OKLAHOMA CITY - The Oklahoma State Department of Education on Thursday sanctioned 227 schools for not meeting federal and state performance requirements, more than doubling last year's School Improvement List.

Also, 61 districts were deemed "in need of improvement," a 577 percent increase over last year's total of nine.

While Tulsa has been on that list for years, several suburban school districts are new this year, including Broken Arrow, Jenks, Sapulpa, Skiatook and Union.

State leaders said the spikes were due in large part to significant increases in 2009 in the benchmarks that mark the difference between passing or failing.

"We are taking this seriously," said State Superintendent Janet Barresi. "The increases in our benchmarks were an important change. These changes have been planned since 2002, and we knew the requirements would be more challenging. This should not be a reason to pull back. This is all the more reason to push forward with our reforms."

The federal No Child Left Behind Act requires schools to make "adequate yearly progress," or AYP, in reading and math test scores, the number of students who take standardized tests and attendance or graduation rates.

AYP must be made by all students, as well as subgroups including special education students, English language learners, racial and ethnic groups, and economically disadvantaged students, with the ultimate goal being 100 percent of students on grade level by 2014.

If schools do not make AYP in any of these categories for two consecutive years, they are named to the Oklahoma School Improvement List. Likewise, it takes two consecutive years of making AYP to be removed.

Consequences for sanctioned schools range from being required to offer transfers to higher-performing schools, after-school tutoring, and even school-wide restructuring.

Districts are sanctioned when they have at least one school at each level offered, such as elementary, middle and high school, that has not made AYP for at least two years.

Jeff Wright, principal at Jenks East Intermediate School, said of around 1,000 fifth- and sixth-graders at his site, a group of 54 students landed the school on the list.

"They were English language learners and most of them are seventh graders (this year) and aren't even at our site anymore," he said.

Most of those students had been in the U.S. less than a year, and some came from refugee camps in Burma and had never attended school in their lives.

"Nevertheless, we have taken significant steps ensuring we do everything we can to make sure ELL students are succeeding," he said. "But this is a system that has to be fixed."

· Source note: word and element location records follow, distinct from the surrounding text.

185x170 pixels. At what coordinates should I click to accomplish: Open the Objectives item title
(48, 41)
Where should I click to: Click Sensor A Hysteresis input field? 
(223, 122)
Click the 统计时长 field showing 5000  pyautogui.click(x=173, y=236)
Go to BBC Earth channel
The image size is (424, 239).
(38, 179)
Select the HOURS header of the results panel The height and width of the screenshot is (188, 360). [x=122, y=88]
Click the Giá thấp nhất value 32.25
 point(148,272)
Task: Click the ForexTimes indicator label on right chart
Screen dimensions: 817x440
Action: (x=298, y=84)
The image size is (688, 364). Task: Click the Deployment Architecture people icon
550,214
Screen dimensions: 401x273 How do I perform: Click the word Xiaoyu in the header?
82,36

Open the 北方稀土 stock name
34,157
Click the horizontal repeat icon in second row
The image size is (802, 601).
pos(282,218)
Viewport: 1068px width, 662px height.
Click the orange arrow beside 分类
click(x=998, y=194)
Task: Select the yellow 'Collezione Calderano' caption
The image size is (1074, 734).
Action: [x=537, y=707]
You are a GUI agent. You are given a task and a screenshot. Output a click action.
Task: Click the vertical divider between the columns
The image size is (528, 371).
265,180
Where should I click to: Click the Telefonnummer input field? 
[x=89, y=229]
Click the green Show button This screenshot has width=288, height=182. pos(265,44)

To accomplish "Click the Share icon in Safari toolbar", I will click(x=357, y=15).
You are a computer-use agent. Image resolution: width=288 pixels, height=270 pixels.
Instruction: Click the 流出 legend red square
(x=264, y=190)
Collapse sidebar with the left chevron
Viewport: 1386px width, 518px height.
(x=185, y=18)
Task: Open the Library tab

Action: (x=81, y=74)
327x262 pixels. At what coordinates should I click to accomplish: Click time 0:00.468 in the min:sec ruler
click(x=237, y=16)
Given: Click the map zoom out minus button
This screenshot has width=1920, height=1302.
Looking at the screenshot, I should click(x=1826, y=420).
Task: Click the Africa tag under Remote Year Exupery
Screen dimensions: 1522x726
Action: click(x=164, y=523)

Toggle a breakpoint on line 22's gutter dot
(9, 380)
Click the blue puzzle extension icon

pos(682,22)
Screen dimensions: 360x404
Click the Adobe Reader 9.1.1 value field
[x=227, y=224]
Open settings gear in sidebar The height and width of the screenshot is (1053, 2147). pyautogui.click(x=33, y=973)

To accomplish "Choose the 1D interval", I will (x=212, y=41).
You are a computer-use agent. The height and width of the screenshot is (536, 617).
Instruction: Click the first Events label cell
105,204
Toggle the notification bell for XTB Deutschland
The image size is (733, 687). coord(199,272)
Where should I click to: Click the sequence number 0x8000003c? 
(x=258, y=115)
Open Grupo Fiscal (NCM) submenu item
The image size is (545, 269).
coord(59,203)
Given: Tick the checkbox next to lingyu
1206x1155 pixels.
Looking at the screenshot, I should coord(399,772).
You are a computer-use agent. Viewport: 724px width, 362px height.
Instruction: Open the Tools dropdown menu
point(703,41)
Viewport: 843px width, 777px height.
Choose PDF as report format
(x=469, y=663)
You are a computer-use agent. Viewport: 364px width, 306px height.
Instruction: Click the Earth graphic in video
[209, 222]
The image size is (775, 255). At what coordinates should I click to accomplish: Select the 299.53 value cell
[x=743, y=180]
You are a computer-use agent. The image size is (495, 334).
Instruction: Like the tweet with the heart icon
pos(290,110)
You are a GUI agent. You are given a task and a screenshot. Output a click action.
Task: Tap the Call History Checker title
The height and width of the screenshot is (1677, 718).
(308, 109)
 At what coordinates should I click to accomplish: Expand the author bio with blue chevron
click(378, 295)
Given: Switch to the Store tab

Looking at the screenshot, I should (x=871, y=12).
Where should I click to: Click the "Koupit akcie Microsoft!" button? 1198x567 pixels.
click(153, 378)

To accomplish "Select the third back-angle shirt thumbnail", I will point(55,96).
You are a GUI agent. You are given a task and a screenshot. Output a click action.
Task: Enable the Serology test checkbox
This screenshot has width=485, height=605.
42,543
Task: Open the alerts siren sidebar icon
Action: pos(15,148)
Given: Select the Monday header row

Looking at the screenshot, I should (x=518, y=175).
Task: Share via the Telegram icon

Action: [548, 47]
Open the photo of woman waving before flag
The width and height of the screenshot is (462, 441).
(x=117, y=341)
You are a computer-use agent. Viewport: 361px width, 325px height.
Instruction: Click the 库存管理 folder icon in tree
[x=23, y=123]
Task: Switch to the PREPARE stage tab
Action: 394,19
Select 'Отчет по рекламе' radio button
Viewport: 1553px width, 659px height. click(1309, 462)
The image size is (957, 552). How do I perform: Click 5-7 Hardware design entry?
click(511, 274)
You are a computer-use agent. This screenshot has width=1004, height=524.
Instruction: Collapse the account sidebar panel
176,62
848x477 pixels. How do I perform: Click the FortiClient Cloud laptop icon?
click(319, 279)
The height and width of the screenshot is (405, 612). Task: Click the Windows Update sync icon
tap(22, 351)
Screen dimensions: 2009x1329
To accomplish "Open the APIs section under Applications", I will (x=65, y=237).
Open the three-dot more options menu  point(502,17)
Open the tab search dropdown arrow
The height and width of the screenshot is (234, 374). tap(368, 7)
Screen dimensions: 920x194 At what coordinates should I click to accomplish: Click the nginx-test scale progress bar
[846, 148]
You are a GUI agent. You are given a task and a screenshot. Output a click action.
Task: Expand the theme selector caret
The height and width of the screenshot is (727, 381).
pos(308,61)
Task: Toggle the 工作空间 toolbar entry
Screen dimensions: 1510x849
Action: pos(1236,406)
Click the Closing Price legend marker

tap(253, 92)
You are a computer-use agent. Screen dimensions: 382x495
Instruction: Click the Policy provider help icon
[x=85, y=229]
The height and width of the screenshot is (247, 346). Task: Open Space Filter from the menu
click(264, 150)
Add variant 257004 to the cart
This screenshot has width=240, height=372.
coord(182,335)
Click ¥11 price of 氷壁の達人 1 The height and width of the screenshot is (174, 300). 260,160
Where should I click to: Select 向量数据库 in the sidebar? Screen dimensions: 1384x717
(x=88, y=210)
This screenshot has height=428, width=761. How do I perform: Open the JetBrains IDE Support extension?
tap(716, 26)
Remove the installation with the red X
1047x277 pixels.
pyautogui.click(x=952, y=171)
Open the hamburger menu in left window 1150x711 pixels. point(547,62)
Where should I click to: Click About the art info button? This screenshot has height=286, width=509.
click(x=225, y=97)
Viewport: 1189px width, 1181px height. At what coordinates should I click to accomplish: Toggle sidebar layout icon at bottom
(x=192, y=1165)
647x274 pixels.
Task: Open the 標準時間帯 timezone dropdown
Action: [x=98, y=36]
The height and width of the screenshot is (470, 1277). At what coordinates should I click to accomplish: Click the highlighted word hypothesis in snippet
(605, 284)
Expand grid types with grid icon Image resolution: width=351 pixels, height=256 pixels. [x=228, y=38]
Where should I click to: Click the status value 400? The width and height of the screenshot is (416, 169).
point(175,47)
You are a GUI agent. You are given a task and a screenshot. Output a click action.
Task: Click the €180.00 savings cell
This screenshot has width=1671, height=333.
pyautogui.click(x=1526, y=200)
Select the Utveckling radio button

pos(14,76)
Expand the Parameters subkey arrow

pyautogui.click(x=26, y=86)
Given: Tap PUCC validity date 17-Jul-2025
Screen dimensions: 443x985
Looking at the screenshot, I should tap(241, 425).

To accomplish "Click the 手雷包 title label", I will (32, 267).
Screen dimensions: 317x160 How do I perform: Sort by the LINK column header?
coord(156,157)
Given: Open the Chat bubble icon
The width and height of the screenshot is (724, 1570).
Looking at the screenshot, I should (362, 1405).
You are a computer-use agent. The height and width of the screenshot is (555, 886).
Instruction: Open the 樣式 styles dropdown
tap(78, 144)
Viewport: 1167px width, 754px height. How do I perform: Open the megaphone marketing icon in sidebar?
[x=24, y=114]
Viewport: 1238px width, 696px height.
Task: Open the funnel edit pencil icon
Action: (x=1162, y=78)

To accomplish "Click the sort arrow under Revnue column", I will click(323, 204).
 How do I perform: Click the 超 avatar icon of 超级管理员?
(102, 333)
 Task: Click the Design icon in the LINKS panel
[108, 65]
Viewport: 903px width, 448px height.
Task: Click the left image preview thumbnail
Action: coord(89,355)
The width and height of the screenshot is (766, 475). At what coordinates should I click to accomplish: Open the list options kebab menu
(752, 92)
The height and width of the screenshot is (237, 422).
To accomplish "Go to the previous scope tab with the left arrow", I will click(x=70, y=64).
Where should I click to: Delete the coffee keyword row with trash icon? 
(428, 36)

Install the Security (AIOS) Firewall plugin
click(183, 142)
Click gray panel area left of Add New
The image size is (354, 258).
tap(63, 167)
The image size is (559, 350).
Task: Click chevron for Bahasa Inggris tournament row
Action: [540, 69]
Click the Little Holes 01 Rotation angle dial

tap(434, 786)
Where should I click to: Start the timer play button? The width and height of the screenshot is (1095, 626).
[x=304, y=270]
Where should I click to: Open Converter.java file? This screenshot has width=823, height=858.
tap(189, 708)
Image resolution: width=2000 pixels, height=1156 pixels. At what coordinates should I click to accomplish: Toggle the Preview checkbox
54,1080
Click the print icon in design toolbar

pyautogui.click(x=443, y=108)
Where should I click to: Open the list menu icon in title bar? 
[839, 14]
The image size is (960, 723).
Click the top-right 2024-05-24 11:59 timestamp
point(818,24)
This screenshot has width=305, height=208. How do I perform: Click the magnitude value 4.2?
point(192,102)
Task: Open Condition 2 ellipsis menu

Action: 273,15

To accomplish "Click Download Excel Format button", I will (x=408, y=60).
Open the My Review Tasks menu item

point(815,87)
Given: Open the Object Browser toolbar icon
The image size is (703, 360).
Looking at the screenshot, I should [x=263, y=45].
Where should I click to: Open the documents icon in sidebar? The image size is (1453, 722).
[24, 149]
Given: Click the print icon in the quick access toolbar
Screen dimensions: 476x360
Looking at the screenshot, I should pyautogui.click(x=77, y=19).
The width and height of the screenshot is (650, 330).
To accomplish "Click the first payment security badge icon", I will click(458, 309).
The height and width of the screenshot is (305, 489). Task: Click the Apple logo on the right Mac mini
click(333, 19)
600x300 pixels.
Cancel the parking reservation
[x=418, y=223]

Oklahoma is among a slew of states that have said they will take advantage of the federal government's offer of waivers to No Child Left Behind requirements. Applications aren't due until mid-November, but the waivers are expected to shift the focus of school accountability systems onto individual student growth.

Jenks Superintendent Kirby Lehman said relief can't come soon enough.

"The No Child Left Behind testing nonsense has been perpetrated on school districts for more than eight years, and the process of comparing unlike groups makes no sense to parents or school personnel. It is long past due for major and logical changes to take place," he said.

School districts across the state are still awaiting the release of final Academic Performance Index scores, which state officials say will happen next week.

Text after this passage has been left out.